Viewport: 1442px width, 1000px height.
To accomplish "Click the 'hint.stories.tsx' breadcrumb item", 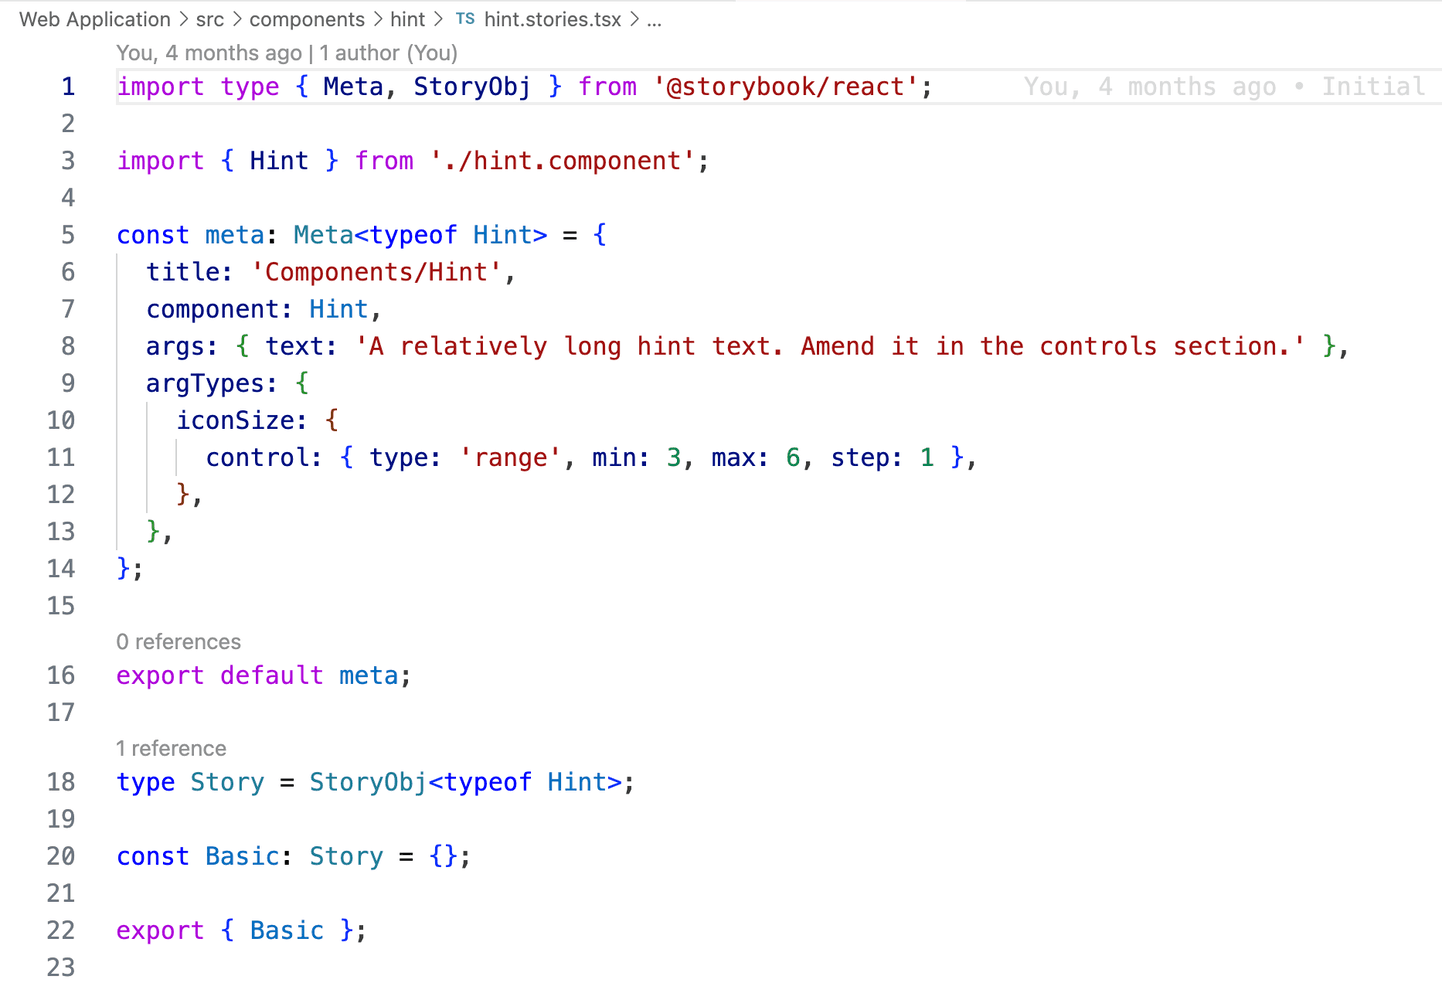I will 552,19.
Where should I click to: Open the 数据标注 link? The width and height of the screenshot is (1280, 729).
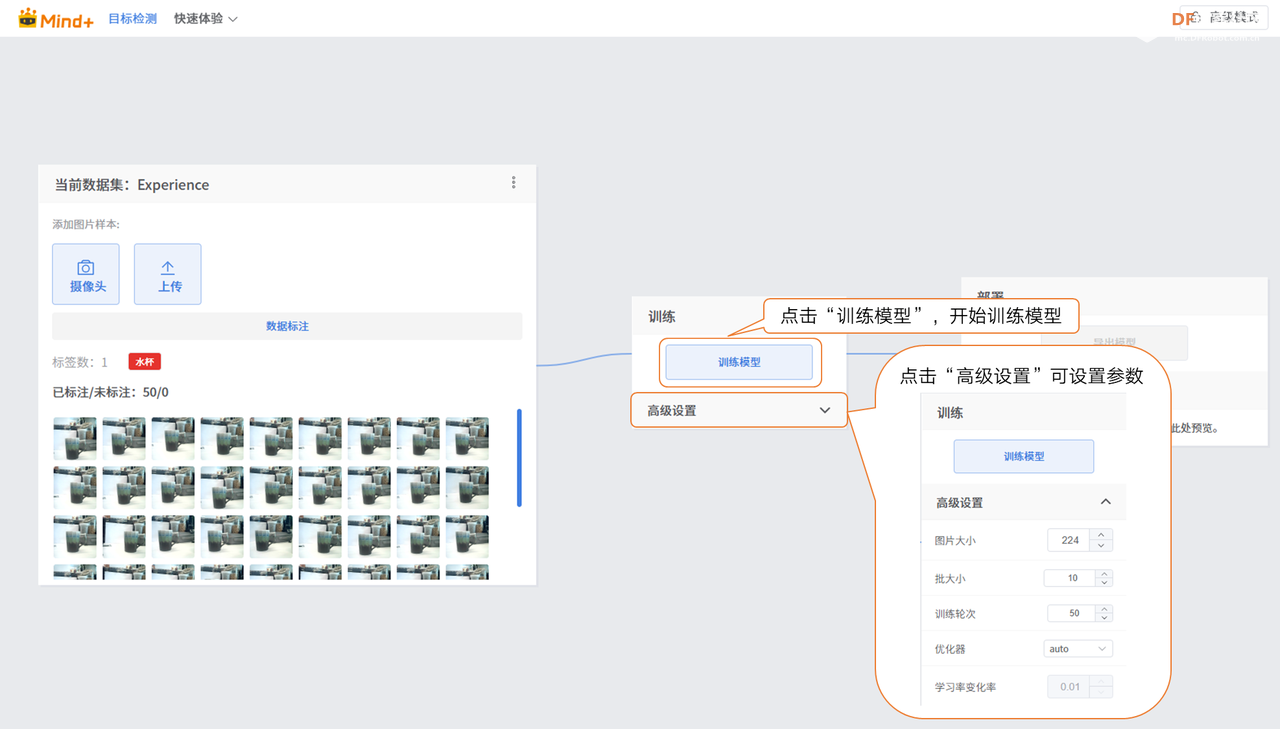(x=287, y=325)
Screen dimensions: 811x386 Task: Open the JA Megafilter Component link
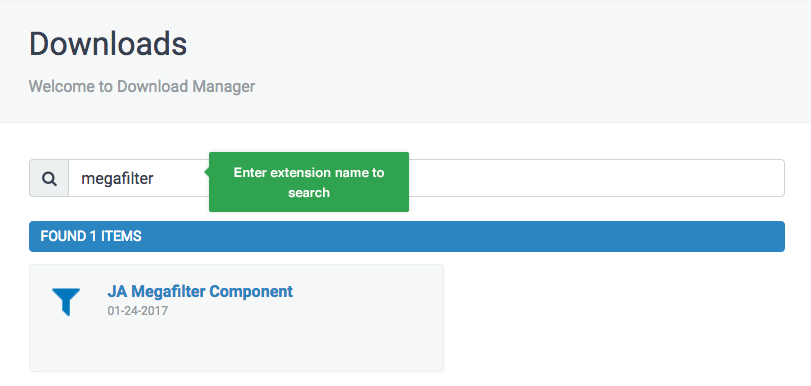point(200,291)
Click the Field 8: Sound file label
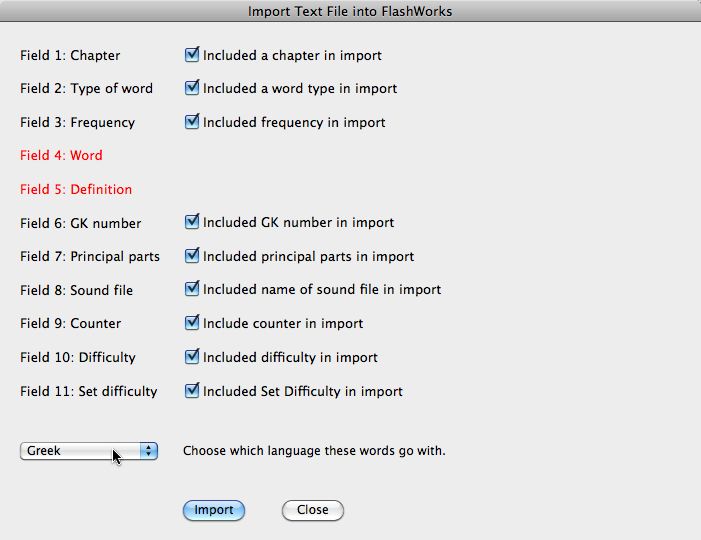 76,291
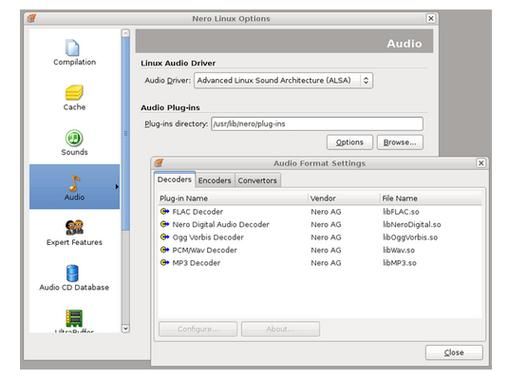The width and height of the screenshot is (527, 379).
Task: Click the Options button
Action: [x=350, y=142]
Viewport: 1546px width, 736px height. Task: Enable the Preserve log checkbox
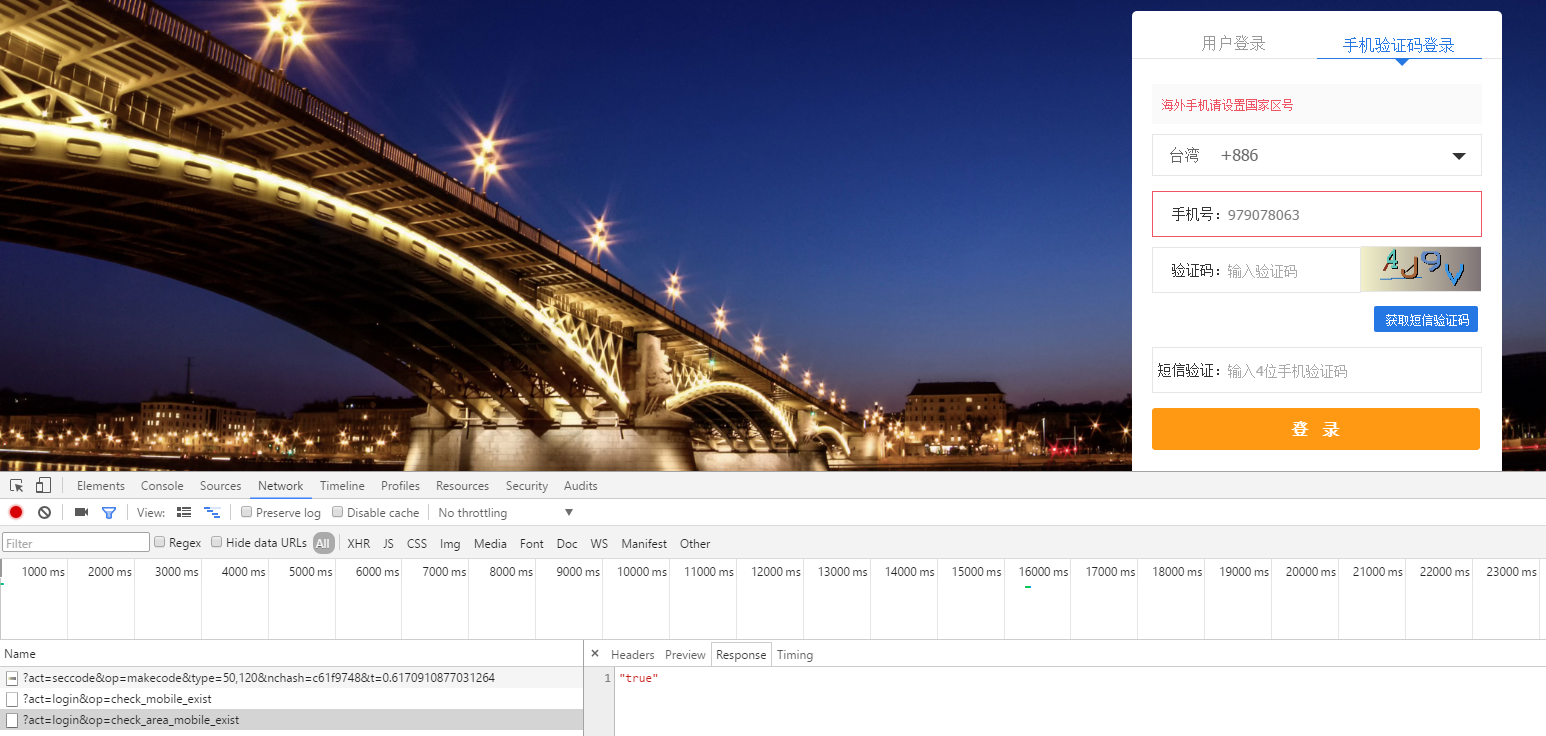[x=247, y=512]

▶ _GOAL OF THE EXERCISE_
Render every line from the one containing "Click the Field 8: Sound file label" through the end of the items, both included, as a Markdown table with the columns Row and Text, skipping blank lines. Leave the pictures out.

▶ _FULL ANSWER_
| Row | Text |
|---|---|
| 1 | Click the Field 8: Sound file label |
| 2 |  76,291 |
| 3 | The width and height of the screenshot is (527, 379). |
| 4 | Task: Click the Options button |
| 5 | Action: [x=350, y=142] |
| 6 | Viewport: 1546px width, 736px height. Task: Enable the Preserve log checkbox |
| 7 | [x=247, y=512] |